Save-A-Lot gets a 'street fighter' in Claus

Eric Claus — a “street fighter” with a flair for merchandising and a track record of success with discounters in Canada — is getting a second chance at the head of a U.S. retailer.

Supervalu on Wednesday named Claus as CEO of its discount Save-A-Lot chain, replacing Ritchie Casteel, who will report to Claus as president when Claus takes the role on or before Jan. 4. The change assures a new leader with public company experience will be at the helm if Supervalu proceeds with plans for a public spinoff of Save-A-Lot as anticipated.

Eric Claus
Eric Claus

Claus from 2005 to 2009 served as CEO of A&P, a tumultuous period during which the company acquired rival Pathmark Stores — an event leading to Claus’ own removal from A&P and ultimately, to two rounds in Chapter 11 bankruptcy and the wind-down of the venerable supermarket brand.

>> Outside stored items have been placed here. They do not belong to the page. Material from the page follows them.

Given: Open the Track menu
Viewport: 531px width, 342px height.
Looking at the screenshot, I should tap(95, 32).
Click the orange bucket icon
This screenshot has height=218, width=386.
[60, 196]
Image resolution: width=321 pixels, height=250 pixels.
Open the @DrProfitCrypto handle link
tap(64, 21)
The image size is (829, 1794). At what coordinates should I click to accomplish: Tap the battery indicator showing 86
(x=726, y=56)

Sources however tended to paint Claus as a victim of the Pathmark debacle and not its cause. The 2007 Pathmark deal, engineered by A&P’s executive chairman Christian Haub and Ron Burkle’s Yucaipa Group, Pathmark’s owners — resulted in a combined company with oversight from both groups. Internal maneuverings amid a rocky integration led to Claus’ dismissal and a revolving door of leaders that eventually left Burkle’s group in control.

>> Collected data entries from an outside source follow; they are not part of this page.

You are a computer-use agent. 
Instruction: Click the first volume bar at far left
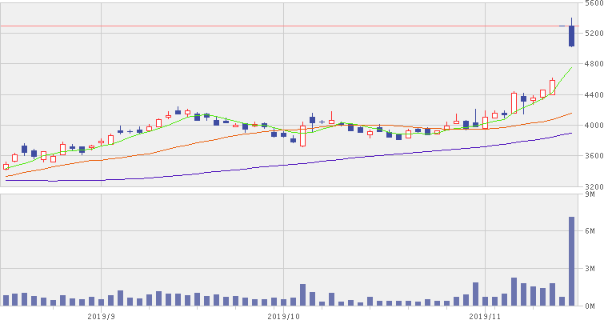tap(6, 301)
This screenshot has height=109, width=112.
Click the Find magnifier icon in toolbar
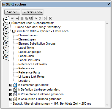[x=36, y=18]
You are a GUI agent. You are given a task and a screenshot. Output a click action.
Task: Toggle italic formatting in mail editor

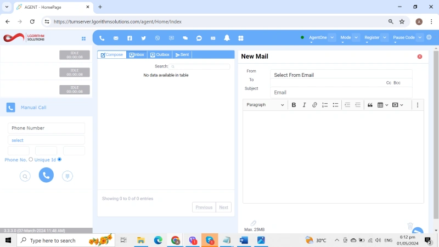[304, 105]
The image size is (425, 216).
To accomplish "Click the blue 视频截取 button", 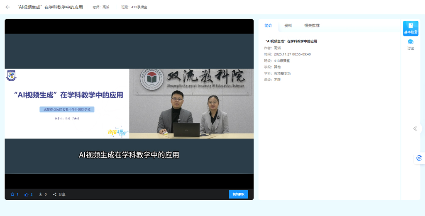I will pos(238,194).
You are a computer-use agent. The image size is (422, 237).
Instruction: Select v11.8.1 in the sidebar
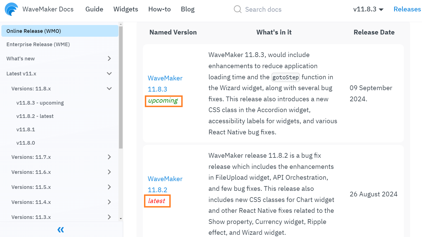click(26, 129)
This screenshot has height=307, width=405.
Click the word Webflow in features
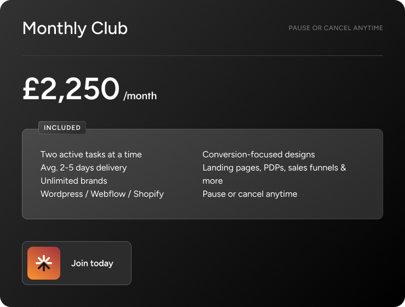pos(108,194)
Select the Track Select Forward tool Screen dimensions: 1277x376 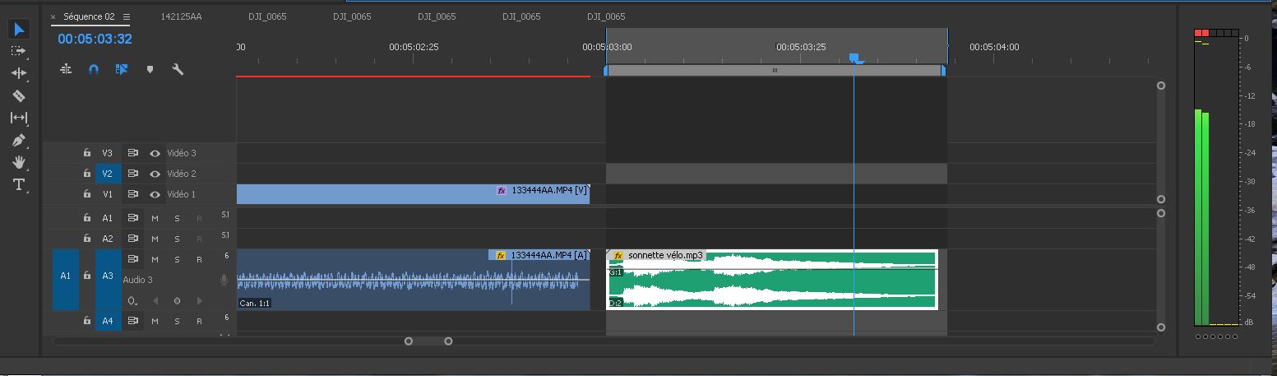[19, 51]
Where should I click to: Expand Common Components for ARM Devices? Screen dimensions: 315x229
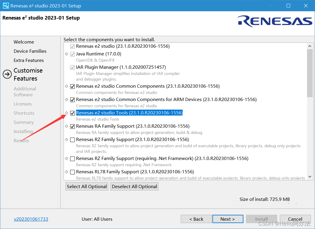(67, 100)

As one analyst told SN when Claus left A&P in 2009, “the question is, did Eric create a problem, or did he inherit a problem. As a CEO, he has to be responsible for the end result, but I'd argue he inherited a problem.”

Until the Pathmark issues brought A&P down, Claus was one of the beleaguered company’s leading lights. His work as CEO of its Canadian division — namely the establishment of Food Basics as a leading Canadian discounter — helped its parent realize $1.5 billion in a 2005 sale to Metro Inc. Claus then got the chance to spend that money as A&P’s CEO, heading up a promising strategy to renew conventional stores behind a fresh format, and flip others to a revamped Food Basics discount model imported from Canada.

Prior to A&P, Claus led a collection of independent retailers with Co-op Atlantic, helping that company go toe-to-toe with better funded competitors Loblaw and Sobeys. “You could describe Eric as a street fighter,” one analyst told SN in a 2007 profile. “His attitude was, ‘You don't take a back seat when you're No. 2 or No. 3.’”

Following his dismissal from A&P, Claus co-founded an offbeat home décor retailer known as Oddjects, and joined Red Apple Stores in 2013.

According to a source in Canada who asked not to be identified, Red Apple Stores “were a mess” when Claus was appointed by the company’s private-equity owners in 2013. By shedding unprofitable stores and revitalizing others behind a unified brand and cleaner stores, Claus affected a turnaround at Red Apple, a chain of 155 discount apparel stores located mainly in small towns.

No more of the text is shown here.